幼鮫抿了抿唇,說:“是我向陛下求的你,你若不愿意,我倒也可以去求求——”
話未說完,便見曲夜春鳳眸灼灼,一字一句說的極其堅決,道:“奴婢愿意永遠跟隨貴妃娘娘。是貴妃娘娘救了奴婢,奴婢這條命屬于娘娘。”
曲夜春到底是女主角,即使是經歷此番巨大的變故也依舊沒有頹彎脊梁。她依舊倔強,那眼瞳中蘊藏的勇氣與力量震撼所有人。
重漪縮在寬大衣袖下的手緩緩攥緊了拳,指甲深深嵌入手心。

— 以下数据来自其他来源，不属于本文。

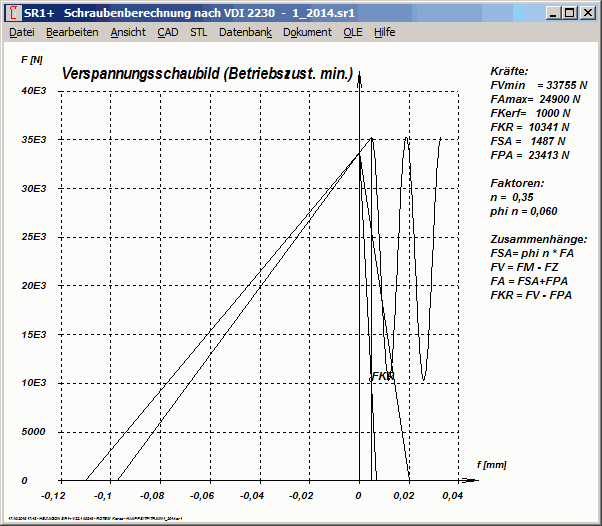Screen dimensions: 602x526
Task: Open the Datenbank menu
Action: [245, 32]
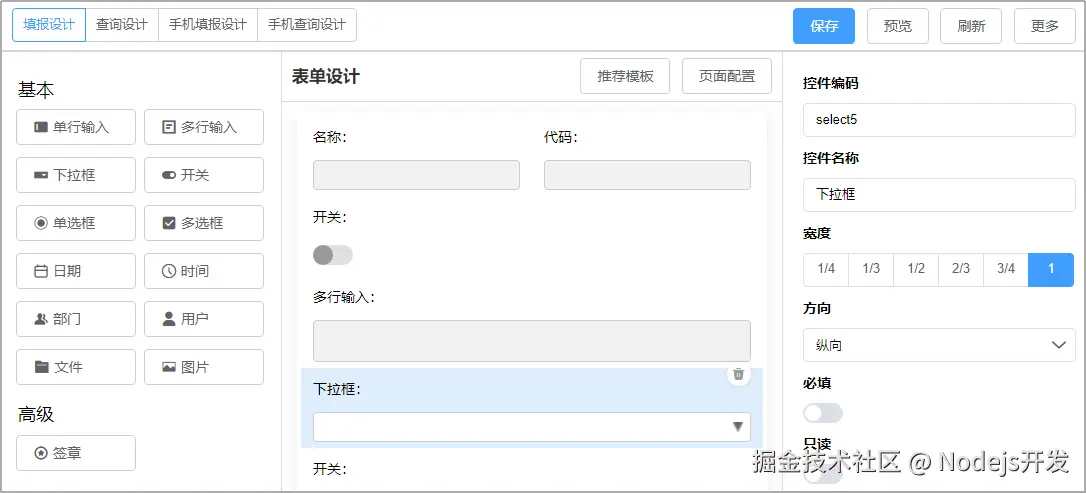Screen dimensions: 1086x493
Task: Add the 图片 image control
Action: click(204, 367)
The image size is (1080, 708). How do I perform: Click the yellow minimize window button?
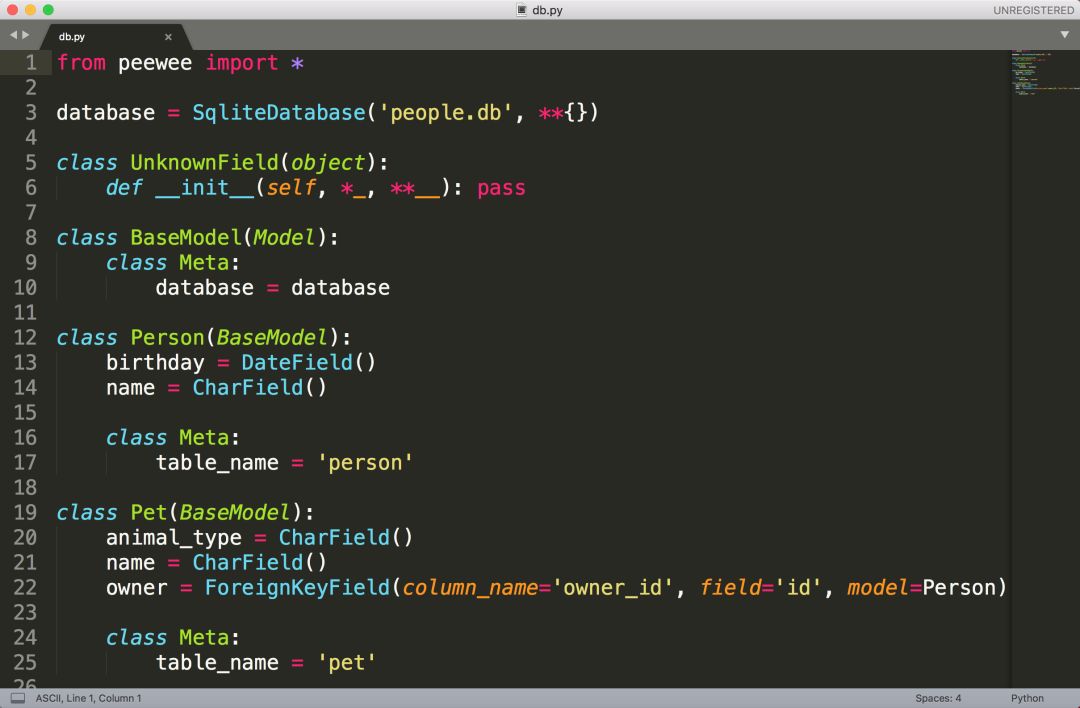coord(30,10)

她咬著唇,內心正在做一個非常糾結的決定。
如今蕭霽安雖然答應帶她去花燈節,但她對京城內的環境并不熟悉。屆時即使她能夠從他身邊短暫脫離,可一旦蕭霽安發現,京城片刻之間便能封鎖每一個出入口,她可能還沒找到路,便被捉了個正著。
逃出去的機會非常渺茫。
但曲夜春不一般,她是在京中長大的小姐,對京城的地形以及各項應該都極其熟悉。而且她是自己唯一值得信任的人。
同時,重漪也明白,如果曲夜春賣了她,將此事匯報給蕭霽安。按照暴君多疑的性子,即使不信也再不可能再讓她走出王宮一步。
想要逃走定然難如登天。
可重漪看著面前跪著的曲夜春,心里有一種直覺,她是值得信任的。
既然無人幫忙她定然無法逃跑……重漪終于下定決心,決定嘗試一下。
重漪慢慢地倚在美人榻上,懶懶托腮,下令讓旁邊跟著的宮人全部出殿。又借口支開了碧荷,讓她帶上殿門,說是身子冷。

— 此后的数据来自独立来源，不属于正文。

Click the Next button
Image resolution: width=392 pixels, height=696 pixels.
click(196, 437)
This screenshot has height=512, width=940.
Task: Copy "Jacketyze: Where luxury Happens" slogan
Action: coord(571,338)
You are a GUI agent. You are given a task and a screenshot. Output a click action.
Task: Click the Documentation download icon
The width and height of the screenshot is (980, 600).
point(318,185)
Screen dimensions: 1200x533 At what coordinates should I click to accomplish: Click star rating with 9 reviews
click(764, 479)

頃刻之間,殿中只剩下兩人,靜謐無聲,只能聽到漏壺中滴滴水珠落下的聲音。
朱色的木門剛掩上,重漪便從美人榻中坐了起來。她未穿鞋襪,赤腳落在冰涼的玉石地板上,被凍得縮了下腿。
她攏著繁復的衣衫,在曲夜春面前坐下。蔥白如玉的手指拂過她臉頰上的傷疤,睫毛如蝶翼般輕抖,喉間吞咽,問:“你,還好嗎。”
曲夜春微愣,隨即明白她說的是那件事。抬眸時望進那雙水潤的杏眸,神色微微動容,那漂亮眸子中的擔憂并非是假,情真意切。

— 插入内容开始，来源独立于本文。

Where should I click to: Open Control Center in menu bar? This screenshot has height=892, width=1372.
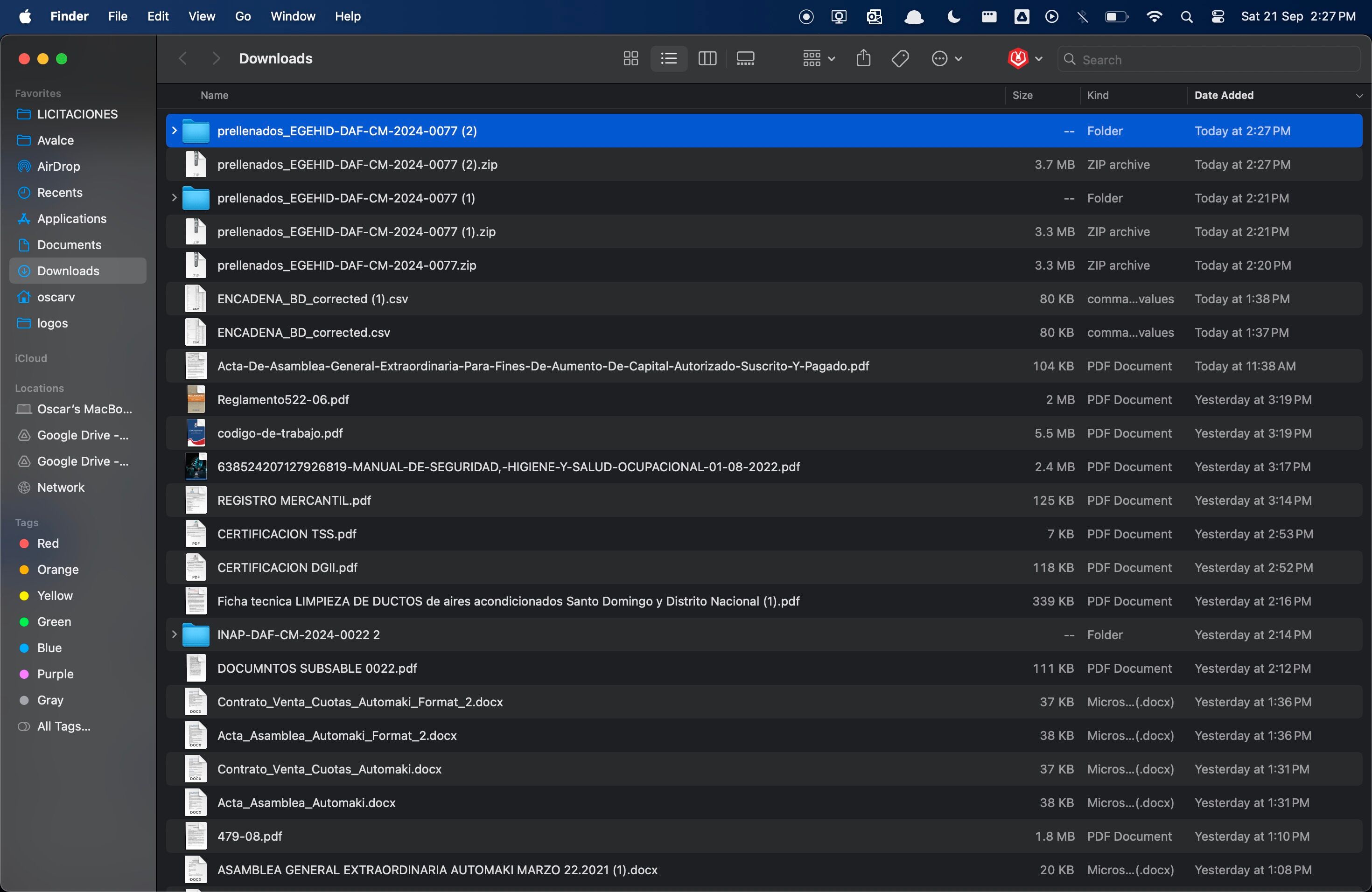pyautogui.click(x=1218, y=17)
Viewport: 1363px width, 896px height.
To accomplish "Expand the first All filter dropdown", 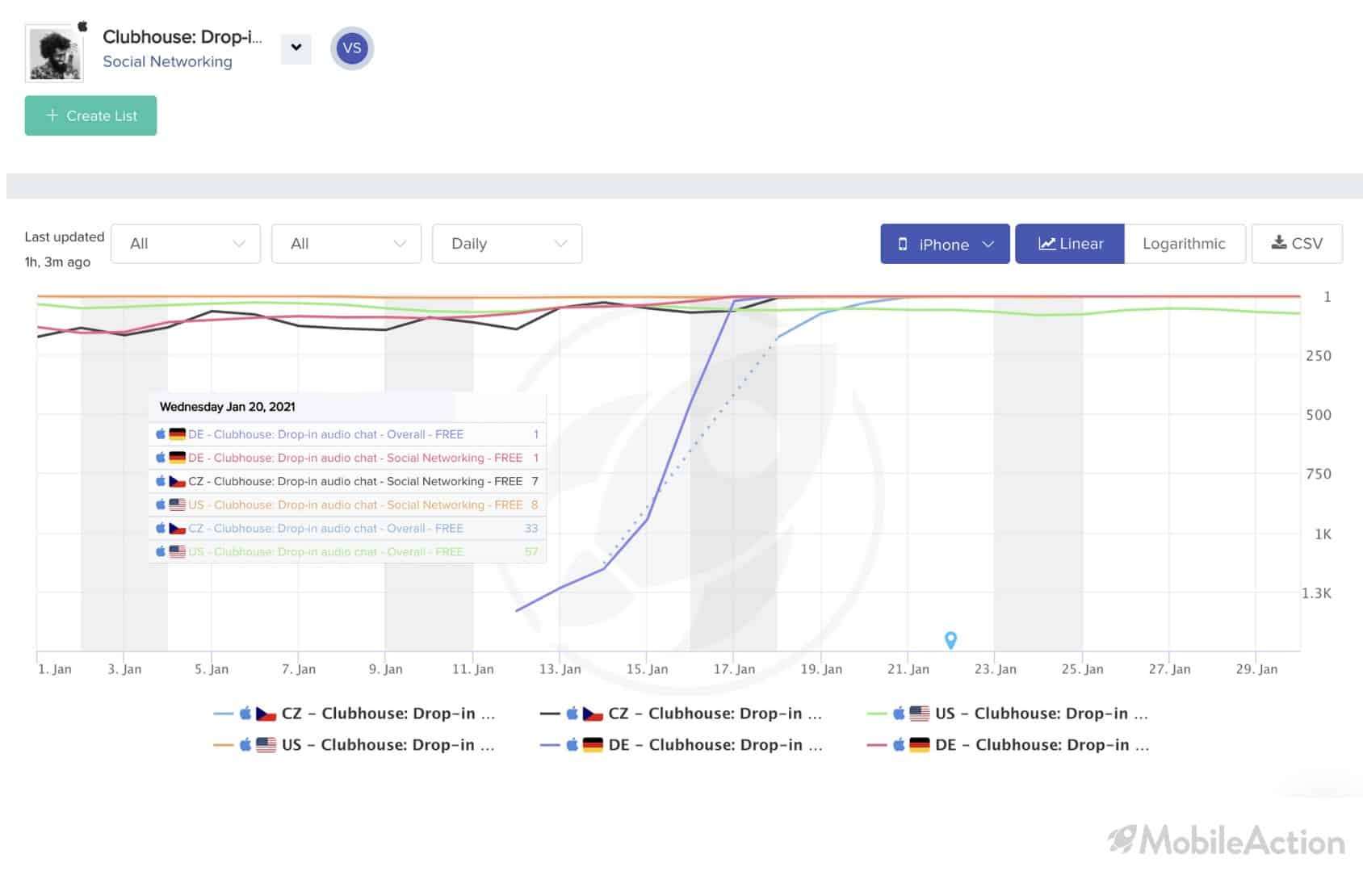I will (x=186, y=244).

“娘娘說的可是鎮南王娶親?”她反問了一句后,鳳眼彌漫著冷漠,低嗤一聲后,喃喃道,“從他負我那一刻起,我便早已不在乎了。只是……沒有想到他這么快就要娶親了。”
重漪見她這般,心中也難受得厲害。她雖不懂何為男女之愛,但終究明白被背叛的絕望。
更何況她也不過二八年華,年歲不大。
“你愿意同我走嗎?”
重漪扶住她的肩,目光灼灼。平日嬌美的面容上神色堅定,聲音溫柔且具有感染力。
曲夜春表情疑惑,片刻后瞳孔微縮,似乎明白了她在說什么。她連忙坐直了身子,神態驚慌,鳳眸猛地睜大,壓低聲音問:“娘娘,您可知您在說些什么。”
這般表現……重漪反握住她的手,神情激動,上身有些不自知地微壓向她。尾睫顫動,呼吸紊亂,緩了半晌后才勉強平靜下來,一字一句直戳她的心。
“我知道!曲小姐,你比我更清楚這是個什么樣的地方,吃人不吐骨頭。你知道我是鮫人,我的家不在這里,我是被捉進這王城中的。”
“在這里我沒有一刻是安全的,時時刻刻都需要擔心自己的命。”
曲夜春依舊猶豫,她與蕭霽安正面交鋒過,自然知道他并非是好糊弄的主。她還是想勸重漪,她不想讓她平白赴陷,因為基本沒有可能跑出去。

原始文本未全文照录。